1. The Kurds:  like the Iranians, the Kurds are Aryans, subjects of the Ottoman Empire.  They number around 25 million of which 3.5 millions are Iraqi Kurds.  The Kurds were promised independence by the treaty of Sevres, in 1920, but this independence was short lived and was revoked by the treaty of Lausannne, in 1922 which divided the Kurdistan amongst Turkey, Iraq, Iran and Syria.  Ever since, the Kurds' aspiration was to reunite the Kurdistan under one flag.
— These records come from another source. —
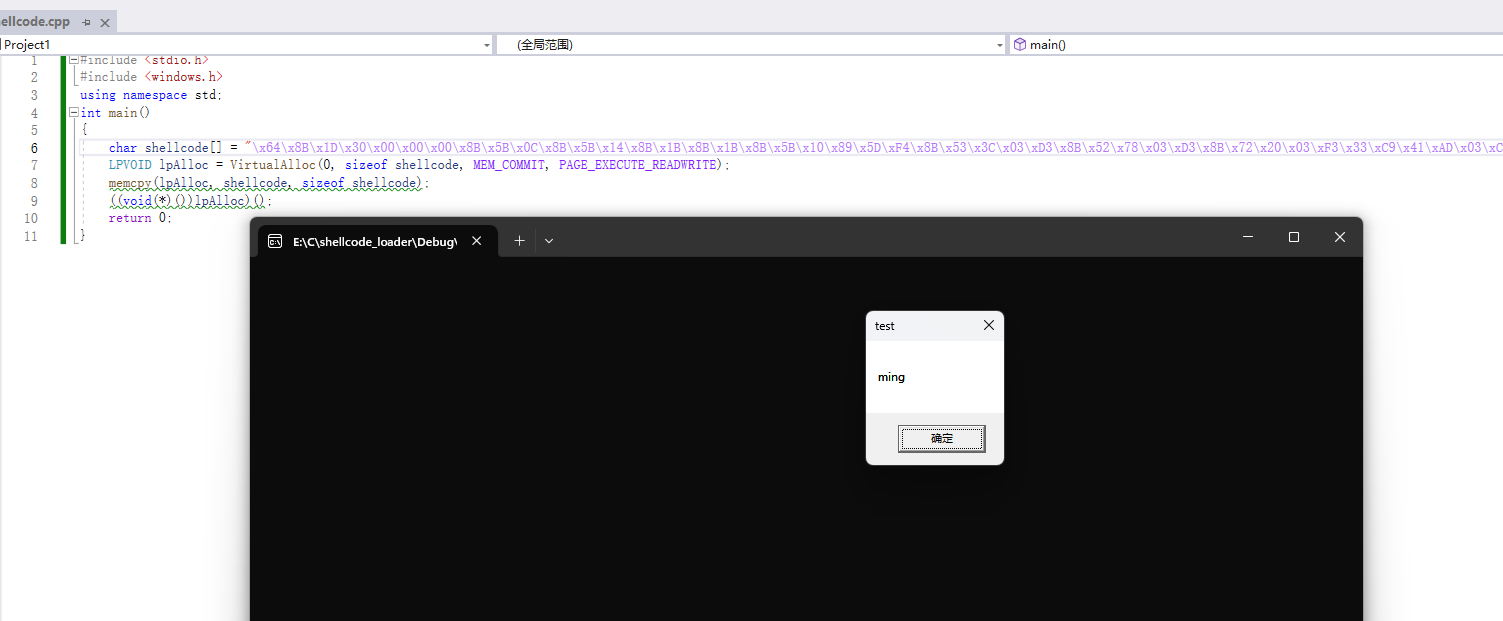Open a new terminal tab via plus icon
Image resolution: width=1503 pixels, height=621 pixels.
pyautogui.click(x=519, y=240)
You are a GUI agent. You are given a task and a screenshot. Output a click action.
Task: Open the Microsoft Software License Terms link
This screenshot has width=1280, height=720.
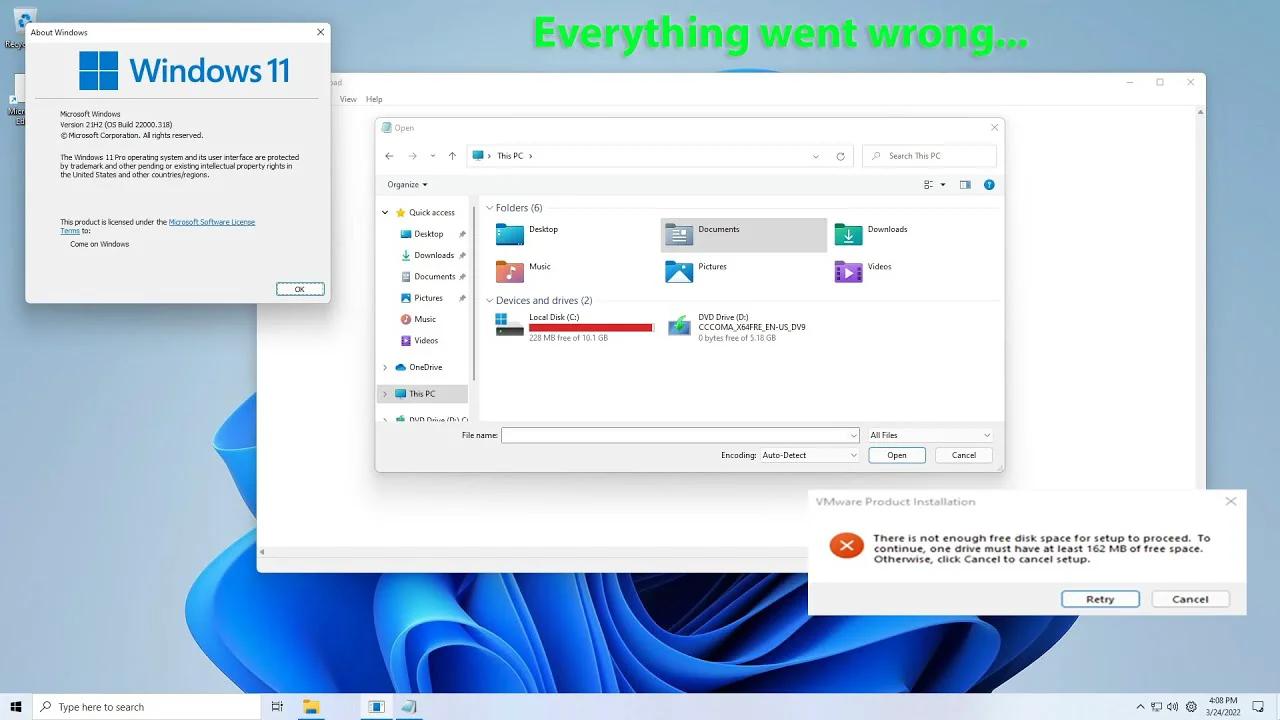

They fought hard to achieve that objective for the last three decades or so.  The Iraqi Kurds are themselves divided in two major political parties, the Kurdistan democratic party (KDP) led by Masoud Barazani and the patriotic union of Kurdistan (PUK) led by Jalal Talabani.  Both parties which have been at each other throats for years, reached a kind of "modus vivendi" and formed one parliament in the Kurdish town of Irbil and, established a kind of autonomy after the defeat of Saddam Hussein in the first gulf war.  While the KDP reigns supreme in and around the cities of Dahuk and Irbil, just south of the turkish border, the PUK controls the border area with Iran, in and around the city of Sulaymanya.  A Sunni group, composed of "Afghans", Kurds and Arabs called Jamaat Ansar al Islam, escaped from Afghanistan after the collapse of the Taliban regime, and settled in the PUK area attacking the PUK every now and then.  Their number is not believed to exceed 600 persons.

2. In and around Mosul a large community of Christians, called Assyrians, live side by side with the Kurds.  They have their own Semitic language and their number does not exceed 250 thousands.  Tareq Aziz, the deputy prime minister of Iraq is a Christian Assyrian!!!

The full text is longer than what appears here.